Zucchini, Lemon & Pistachio Bundt Cake with Lemon Cream Cheese Frosting
- tastebylilyh
- Jul 26, 2020
- 1 min read
PREP TIME: 15 mins COOK TIME: 50-60 mins
SERVINGS: 10-15
INGREDIENTS:
4 eggs
1 cup brown sugar
1/2 cup vegetable oil
6 tablespoons Greek yoghurt
1 teaspoon vanilla extract
1 lemon zest and juice
3 cups grated zucchini
2 cups self-raising flour
2 teaspoons baking powder
1 cup crushed pistachio nuts
Lemon cream cheese icing:
1x 250g full fat cream cheese
1 tablespoon butter (softened to room temp)
2 cups icing sugar
1 lemon zest and 2 teaspoons juice

Method:
Lightly spray the tin with cooking spray and flour bottom and sides.
Pre-heat oven to 170C
Whisk together eggs, sugar, oil, yoghurt, vanilla essence, lemon zest and juice in a large bowl.
Stir in the zucchini then the flour and baking powder and 3/4 of the pistachios (save some pistachios for decorating last)
Pour the mixture into the tin
Bake for 45 to 50 minutes until it‘s golden and skewer comes out clean when you poke.
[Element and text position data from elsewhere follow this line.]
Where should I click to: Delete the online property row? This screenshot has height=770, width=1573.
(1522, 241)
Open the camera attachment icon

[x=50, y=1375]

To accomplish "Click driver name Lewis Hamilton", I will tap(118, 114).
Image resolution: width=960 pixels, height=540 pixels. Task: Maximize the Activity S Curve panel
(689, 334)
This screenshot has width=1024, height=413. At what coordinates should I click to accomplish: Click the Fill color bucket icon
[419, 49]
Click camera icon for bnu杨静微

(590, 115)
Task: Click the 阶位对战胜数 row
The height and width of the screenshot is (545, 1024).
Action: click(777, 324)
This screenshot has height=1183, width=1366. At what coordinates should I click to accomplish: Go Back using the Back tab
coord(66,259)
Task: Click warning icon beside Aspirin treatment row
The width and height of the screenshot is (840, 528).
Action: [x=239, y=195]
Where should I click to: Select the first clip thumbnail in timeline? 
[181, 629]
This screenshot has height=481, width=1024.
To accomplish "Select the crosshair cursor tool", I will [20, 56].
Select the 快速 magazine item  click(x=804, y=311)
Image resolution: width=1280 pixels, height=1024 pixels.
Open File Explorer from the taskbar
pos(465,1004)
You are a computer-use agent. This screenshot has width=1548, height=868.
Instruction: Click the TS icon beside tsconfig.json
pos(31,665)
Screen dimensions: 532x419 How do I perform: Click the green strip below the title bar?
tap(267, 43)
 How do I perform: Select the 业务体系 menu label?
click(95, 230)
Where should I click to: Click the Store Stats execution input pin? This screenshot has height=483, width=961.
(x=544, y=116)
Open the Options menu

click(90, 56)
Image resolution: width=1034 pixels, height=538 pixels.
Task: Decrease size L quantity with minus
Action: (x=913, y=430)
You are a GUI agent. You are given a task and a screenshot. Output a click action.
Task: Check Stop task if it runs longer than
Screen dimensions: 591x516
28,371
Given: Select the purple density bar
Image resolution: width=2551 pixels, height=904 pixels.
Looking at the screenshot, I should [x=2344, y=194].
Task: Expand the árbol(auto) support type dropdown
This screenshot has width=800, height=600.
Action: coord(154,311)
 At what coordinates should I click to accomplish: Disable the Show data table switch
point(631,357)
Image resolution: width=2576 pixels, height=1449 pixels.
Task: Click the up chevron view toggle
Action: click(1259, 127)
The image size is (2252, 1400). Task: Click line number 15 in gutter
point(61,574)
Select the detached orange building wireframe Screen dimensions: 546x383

Cool the cake completely on a cooling rack.
Make the icing:
Beat together cream cheese and butter
Stir in most of the lemon zest (save some for decoration) lemon juice and icing sugar.
When the cake is completely cool, spread the icing over the top.
Decorate with pistachios and lemon zest that saved for decoration.